(Saved entries)
>>

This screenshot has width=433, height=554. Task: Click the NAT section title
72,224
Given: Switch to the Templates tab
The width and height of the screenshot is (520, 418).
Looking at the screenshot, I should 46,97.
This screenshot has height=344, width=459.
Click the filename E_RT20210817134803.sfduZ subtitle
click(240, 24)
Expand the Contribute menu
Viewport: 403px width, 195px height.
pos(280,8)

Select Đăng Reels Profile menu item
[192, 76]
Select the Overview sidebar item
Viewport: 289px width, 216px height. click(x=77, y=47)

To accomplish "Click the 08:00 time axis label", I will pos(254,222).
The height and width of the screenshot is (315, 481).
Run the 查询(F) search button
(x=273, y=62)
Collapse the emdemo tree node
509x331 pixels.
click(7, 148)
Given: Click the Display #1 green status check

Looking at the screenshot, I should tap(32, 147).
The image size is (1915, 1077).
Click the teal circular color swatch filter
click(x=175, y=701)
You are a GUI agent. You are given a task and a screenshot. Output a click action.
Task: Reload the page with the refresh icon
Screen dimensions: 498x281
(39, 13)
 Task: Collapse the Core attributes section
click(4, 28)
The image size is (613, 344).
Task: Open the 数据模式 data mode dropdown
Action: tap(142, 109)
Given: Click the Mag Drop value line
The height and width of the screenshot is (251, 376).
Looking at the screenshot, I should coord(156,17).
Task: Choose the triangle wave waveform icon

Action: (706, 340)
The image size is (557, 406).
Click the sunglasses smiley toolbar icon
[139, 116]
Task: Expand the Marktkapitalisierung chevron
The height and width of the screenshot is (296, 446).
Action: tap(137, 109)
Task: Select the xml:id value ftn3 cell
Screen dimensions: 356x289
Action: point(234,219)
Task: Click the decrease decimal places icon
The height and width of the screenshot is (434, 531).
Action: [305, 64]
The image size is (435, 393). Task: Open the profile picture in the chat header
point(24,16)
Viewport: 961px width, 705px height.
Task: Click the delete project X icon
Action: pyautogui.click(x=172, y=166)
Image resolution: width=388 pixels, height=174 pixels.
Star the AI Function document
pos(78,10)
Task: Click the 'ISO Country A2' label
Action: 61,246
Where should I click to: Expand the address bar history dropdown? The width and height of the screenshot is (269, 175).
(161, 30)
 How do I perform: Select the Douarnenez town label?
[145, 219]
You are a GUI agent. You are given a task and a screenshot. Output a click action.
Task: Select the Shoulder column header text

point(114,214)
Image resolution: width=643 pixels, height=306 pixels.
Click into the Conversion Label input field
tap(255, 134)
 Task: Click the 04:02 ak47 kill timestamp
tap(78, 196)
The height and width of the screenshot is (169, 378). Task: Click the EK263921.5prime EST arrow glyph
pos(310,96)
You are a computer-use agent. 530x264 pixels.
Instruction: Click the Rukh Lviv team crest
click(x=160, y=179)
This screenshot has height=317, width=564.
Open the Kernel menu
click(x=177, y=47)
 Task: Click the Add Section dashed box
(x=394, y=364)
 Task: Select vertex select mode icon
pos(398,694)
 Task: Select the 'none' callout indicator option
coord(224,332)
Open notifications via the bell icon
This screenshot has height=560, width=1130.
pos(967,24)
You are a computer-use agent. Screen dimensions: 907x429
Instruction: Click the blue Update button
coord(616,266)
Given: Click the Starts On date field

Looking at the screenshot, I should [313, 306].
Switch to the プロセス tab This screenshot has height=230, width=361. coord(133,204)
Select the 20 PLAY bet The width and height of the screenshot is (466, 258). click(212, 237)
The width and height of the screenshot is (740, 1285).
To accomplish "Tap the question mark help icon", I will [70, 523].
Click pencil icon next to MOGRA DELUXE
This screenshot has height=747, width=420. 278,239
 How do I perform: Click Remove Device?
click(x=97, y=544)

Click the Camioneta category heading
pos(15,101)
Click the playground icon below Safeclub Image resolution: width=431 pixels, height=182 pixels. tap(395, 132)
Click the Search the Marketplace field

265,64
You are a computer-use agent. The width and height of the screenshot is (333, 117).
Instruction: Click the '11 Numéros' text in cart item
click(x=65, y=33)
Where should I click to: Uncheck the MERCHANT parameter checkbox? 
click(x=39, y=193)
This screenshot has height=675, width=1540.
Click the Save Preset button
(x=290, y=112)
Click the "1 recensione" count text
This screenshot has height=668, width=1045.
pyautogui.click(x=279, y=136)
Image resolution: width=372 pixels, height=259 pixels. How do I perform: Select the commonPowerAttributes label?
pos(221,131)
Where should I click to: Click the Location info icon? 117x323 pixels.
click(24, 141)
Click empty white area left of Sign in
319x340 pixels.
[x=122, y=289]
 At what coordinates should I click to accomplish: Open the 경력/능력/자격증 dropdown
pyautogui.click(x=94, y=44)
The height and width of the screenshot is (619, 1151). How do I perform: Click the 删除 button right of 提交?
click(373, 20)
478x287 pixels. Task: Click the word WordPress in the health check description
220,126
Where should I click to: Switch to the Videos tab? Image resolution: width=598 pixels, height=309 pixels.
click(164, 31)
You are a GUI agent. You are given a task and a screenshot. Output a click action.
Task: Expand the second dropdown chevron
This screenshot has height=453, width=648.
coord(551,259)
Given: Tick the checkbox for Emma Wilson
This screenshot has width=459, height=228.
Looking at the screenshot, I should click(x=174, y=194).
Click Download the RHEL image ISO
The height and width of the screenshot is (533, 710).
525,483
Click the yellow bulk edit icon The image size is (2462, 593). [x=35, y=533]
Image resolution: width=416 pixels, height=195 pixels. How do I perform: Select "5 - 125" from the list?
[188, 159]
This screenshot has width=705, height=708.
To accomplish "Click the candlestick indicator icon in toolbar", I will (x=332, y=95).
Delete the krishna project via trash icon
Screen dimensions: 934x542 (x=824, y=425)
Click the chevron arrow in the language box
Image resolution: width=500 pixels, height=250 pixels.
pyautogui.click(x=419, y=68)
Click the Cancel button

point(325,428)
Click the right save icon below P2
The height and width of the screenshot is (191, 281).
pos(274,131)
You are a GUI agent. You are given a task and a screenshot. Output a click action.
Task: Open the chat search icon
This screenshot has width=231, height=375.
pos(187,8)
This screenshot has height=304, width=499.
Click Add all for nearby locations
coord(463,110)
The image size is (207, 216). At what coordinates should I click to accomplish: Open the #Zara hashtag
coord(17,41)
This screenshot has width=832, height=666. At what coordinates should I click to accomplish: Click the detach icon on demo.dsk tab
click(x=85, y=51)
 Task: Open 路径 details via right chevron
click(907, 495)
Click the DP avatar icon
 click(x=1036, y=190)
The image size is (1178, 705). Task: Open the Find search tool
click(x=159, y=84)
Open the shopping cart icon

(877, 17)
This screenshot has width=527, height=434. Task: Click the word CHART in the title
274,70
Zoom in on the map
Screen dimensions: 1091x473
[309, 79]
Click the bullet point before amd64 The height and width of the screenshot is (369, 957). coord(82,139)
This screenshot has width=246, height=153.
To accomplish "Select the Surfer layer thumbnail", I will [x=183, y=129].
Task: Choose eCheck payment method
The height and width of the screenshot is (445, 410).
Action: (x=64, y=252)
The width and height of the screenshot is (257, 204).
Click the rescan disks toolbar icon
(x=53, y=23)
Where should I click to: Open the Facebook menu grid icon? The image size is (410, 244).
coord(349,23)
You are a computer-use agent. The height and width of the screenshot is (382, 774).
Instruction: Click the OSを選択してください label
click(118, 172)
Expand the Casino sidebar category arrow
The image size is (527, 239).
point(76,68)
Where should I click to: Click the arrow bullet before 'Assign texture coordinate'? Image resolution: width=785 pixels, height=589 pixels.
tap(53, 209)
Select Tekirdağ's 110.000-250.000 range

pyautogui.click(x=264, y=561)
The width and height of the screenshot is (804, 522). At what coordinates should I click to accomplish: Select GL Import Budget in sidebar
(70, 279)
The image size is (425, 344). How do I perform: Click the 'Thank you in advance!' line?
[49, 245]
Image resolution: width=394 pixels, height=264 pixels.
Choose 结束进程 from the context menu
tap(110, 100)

<<

■ WORK INSTRUCTION
Which lines hold the word "below"? Copy each of them from the records.

■ OUTPUT FOR THIS EXERCISE
Click the playground icon below Safeclub Image resolution: width=431 pixels, height=182 pixels. tap(395, 132)
Click the right save icon below P2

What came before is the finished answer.